[GIVEN INFORMATION]
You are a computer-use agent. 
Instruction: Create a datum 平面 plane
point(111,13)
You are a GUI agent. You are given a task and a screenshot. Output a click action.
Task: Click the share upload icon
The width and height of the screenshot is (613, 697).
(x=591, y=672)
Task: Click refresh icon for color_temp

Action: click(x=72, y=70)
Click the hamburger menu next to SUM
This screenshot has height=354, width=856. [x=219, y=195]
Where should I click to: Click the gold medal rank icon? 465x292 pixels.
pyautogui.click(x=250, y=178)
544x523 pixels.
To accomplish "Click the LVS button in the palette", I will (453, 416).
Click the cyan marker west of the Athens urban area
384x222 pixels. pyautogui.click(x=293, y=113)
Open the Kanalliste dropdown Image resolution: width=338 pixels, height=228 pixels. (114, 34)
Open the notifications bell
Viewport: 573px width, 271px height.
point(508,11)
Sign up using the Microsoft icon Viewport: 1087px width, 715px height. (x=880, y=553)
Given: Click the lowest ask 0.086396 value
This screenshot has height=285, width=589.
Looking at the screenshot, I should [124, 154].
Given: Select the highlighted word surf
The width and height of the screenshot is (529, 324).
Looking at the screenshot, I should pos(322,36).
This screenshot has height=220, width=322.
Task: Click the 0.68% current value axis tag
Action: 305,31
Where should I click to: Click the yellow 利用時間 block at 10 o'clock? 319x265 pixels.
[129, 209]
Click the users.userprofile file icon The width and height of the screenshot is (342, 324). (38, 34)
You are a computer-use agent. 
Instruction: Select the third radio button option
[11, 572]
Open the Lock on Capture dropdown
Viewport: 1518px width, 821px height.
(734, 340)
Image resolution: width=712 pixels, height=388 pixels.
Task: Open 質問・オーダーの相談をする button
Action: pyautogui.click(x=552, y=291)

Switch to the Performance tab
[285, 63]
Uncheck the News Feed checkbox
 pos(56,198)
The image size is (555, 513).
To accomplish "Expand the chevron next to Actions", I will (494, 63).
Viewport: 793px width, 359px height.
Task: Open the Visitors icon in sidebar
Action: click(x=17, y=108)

[WORK INSTRUCTIONS]
Go through the data and return every record exactly.

[RESPONSE FOR THIS EXERCISE]
You are a computer-use agent. 
Instruction: Create a datum 平面 plane
point(111,13)
You are a GUI agent. You are given a task and a screenshot. Output a click action.
Task: Click the share upload icon
The width and height of the screenshot is (613, 697).
(x=591, y=672)
Task: Click refresh icon for color_temp

Action: click(x=72, y=70)
Click the hamburger menu next to SUM
This screenshot has height=354, width=856. [x=219, y=195]
Where should I click to: Click the gold medal rank icon? 465x292 pixels.
pyautogui.click(x=250, y=178)
544x523 pixels.
To accomplish "Click the LVS button in the palette", I will (453, 416).
Click the cyan marker west of the Athens urban area
384x222 pixels. pyautogui.click(x=293, y=113)
Open the Kanalliste dropdown Image resolution: width=338 pixels, height=228 pixels. (114, 34)
Open the notifications bell
Viewport: 573px width, 271px height.
point(508,11)
Sign up using the Microsoft icon Viewport: 1087px width, 715px height. (x=880, y=553)
Given: Click the lowest ask 0.086396 value
This screenshot has height=285, width=589.
Looking at the screenshot, I should [124, 154].
Given: Select the highlighted word surf
The width and height of the screenshot is (529, 324).
Looking at the screenshot, I should pos(322,36).
This screenshot has height=220, width=322.
Task: Click the 0.68% current value axis tag
Action: 305,31
Where should I click to: Click the yellow 利用時間 block at 10 o'clock? 319x265 pixels.
[129, 209]
Click the users.userprofile file icon The width and height of the screenshot is (342, 324). (38, 34)
You are a computer-use agent. 
Instruction: Select the third radio button option
[11, 572]
Open the Lock on Capture dropdown
Viewport: 1518px width, 821px height.
(734, 340)
Image resolution: width=712 pixels, height=388 pixels.
Task: Open 質問・オーダーの相談をする button
Action: pyautogui.click(x=552, y=291)

Switch to the Performance tab
[285, 63]
Uncheck the News Feed checkbox
 pos(56,198)
The image size is (555, 513).
To accomplish "Expand the chevron next to Actions", I will (494, 63).
Viewport: 793px width, 359px height.
Task: Open the Visitors icon in sidebar
Action: click(x=17, y=108)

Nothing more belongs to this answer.